Retyping should cover only the lines from the one containing "[Twitta su X] (815, 1040)" through the final line of the records, with pictures omitted.

════════════════════

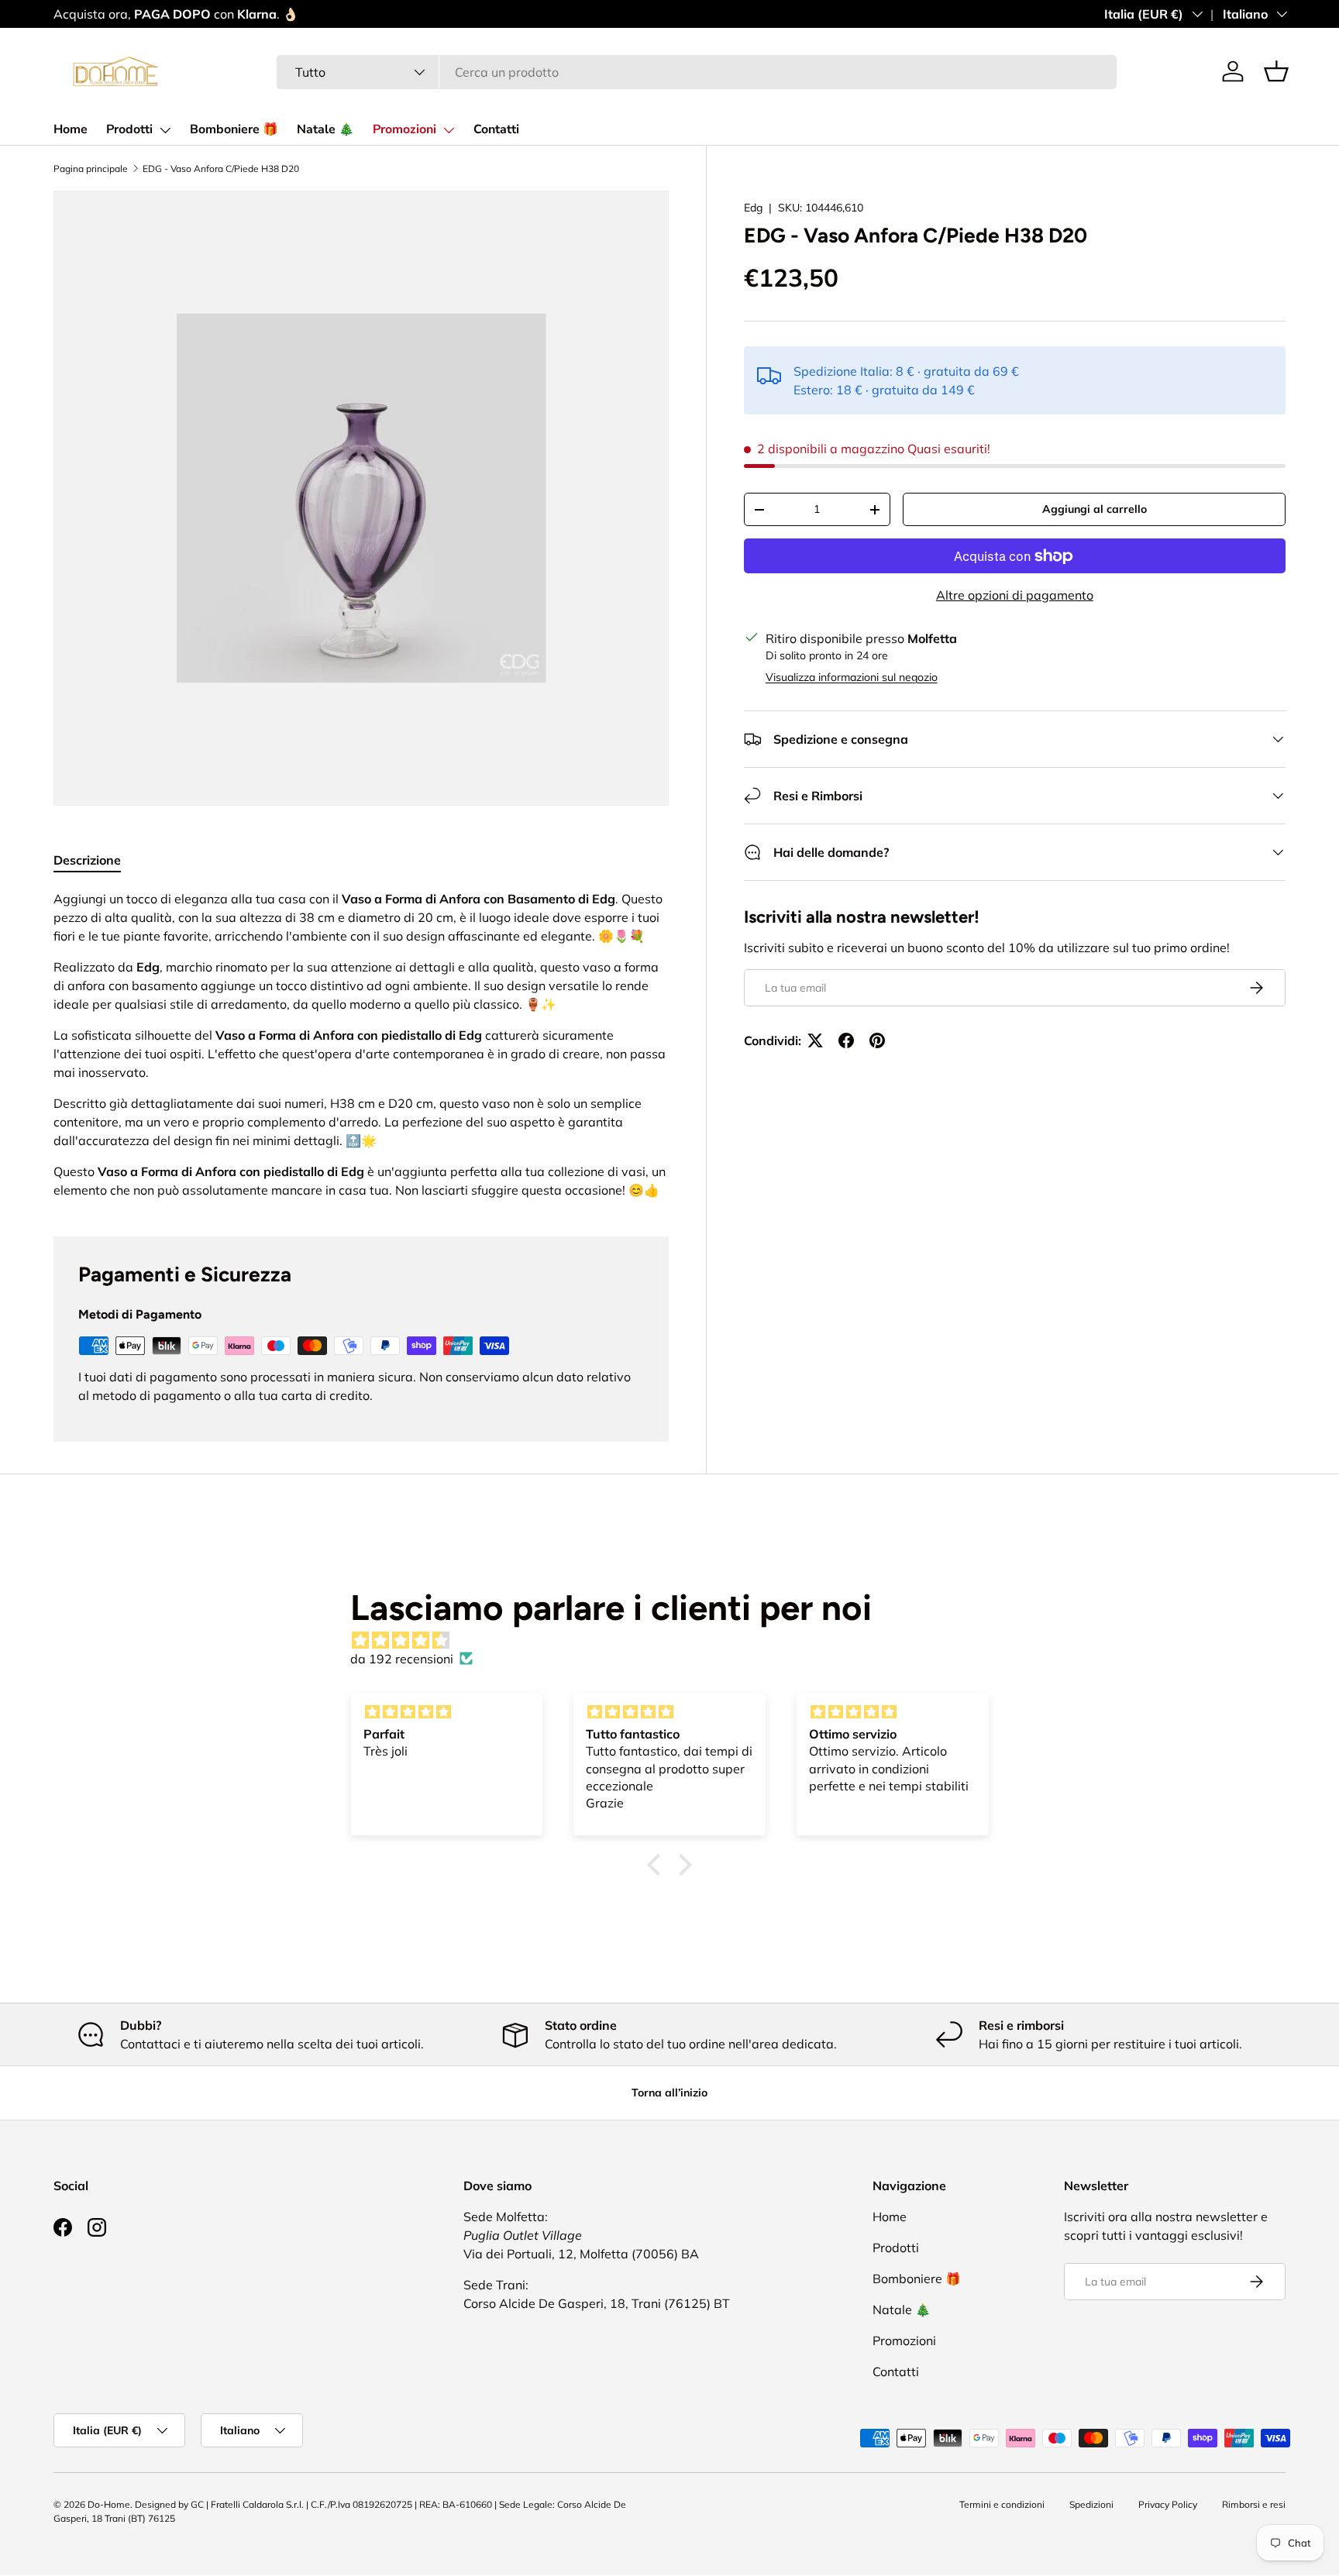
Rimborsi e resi (1254, 2504)
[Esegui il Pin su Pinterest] (877, 1040)
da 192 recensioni (401, 1658)
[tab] (87, 860)
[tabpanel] (361, 1044)
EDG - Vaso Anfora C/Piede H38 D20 (221, 168)
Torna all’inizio (669, 2093)
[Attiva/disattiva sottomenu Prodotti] (165, 130)
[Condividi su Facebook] (846, 1040)
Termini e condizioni (1002, 2504)
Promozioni (404, 129)
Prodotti (129, 129)
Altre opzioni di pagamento (1014, 595)
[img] (677, 1640)
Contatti (496, 129)
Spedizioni (1091, 2504)
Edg (753, 208)
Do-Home (109, 2504)
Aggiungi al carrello (1094, 509)
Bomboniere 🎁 (234, 129)
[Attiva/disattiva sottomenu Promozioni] (448, 130)
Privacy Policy (1167, 2504)
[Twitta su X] (815, 1040)
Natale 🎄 (325, 129)
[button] (1276, 71)
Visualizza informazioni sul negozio (852, 677)
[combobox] (697, 72)
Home (70, 129)
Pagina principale (90, 168)
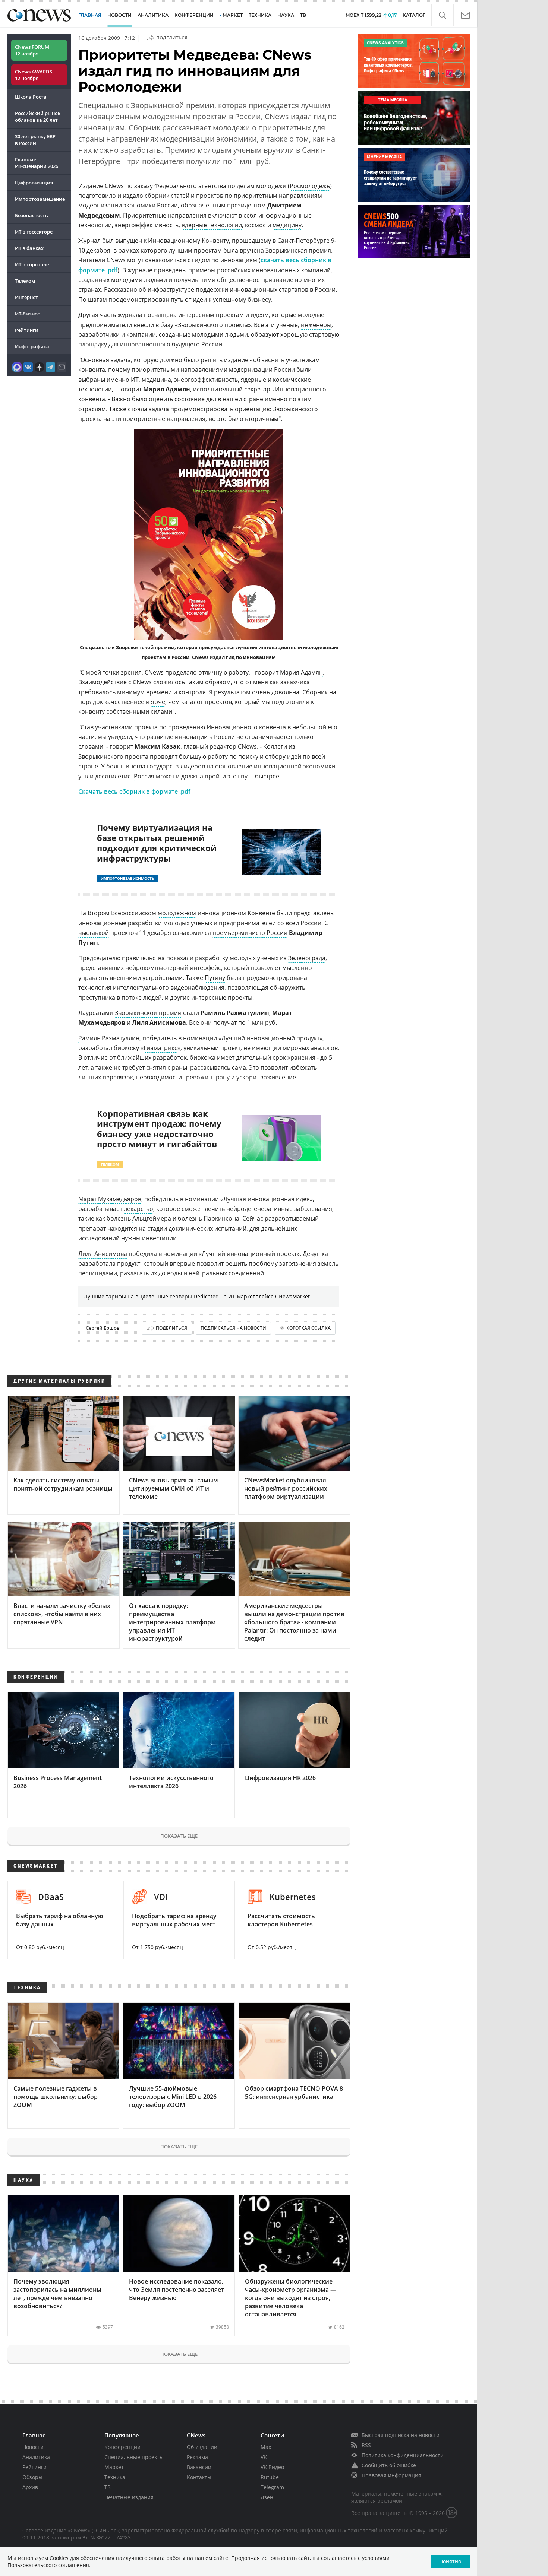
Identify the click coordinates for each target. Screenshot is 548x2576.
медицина (156, 379)
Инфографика (32, 346)
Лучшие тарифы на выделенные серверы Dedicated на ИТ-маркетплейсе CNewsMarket (197, 1296)
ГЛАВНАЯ (89, 15)
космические (292, 379)
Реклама (197, 2457)
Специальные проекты (134, 2457)
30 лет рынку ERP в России (35, 139)
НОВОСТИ (119, 15)
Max (266, 2446)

════════════════════

- [EXERCISE OUTPUT]:
[Twitta su X] (815, 1040)
Natale 🎄 (325, 129)
[button] (1276, 71)
Visualizza informazioni sul negozio (852, 677)
[combobox] (697, 72)
Home (70, 129)
Pagina principale (90, 168)
Identify the click coordinates for each target. Screenshot is 548x2576.
медицина (156, 379)
Инфографика (32, 346)
Лучшие тарифы на выделенные серверы Dedicated на ИТ-маркетплейсе CNewsMarket (197, 1296)
ГЛАВНАЯ (89, 15)
космические (292, 379)
Реклама (197, 2457)
Специальные проекты (134, 2457)
30 лет рынку ERP в России (35, 139)
НОВОСТИ (119, 15)
Max (266, 2446)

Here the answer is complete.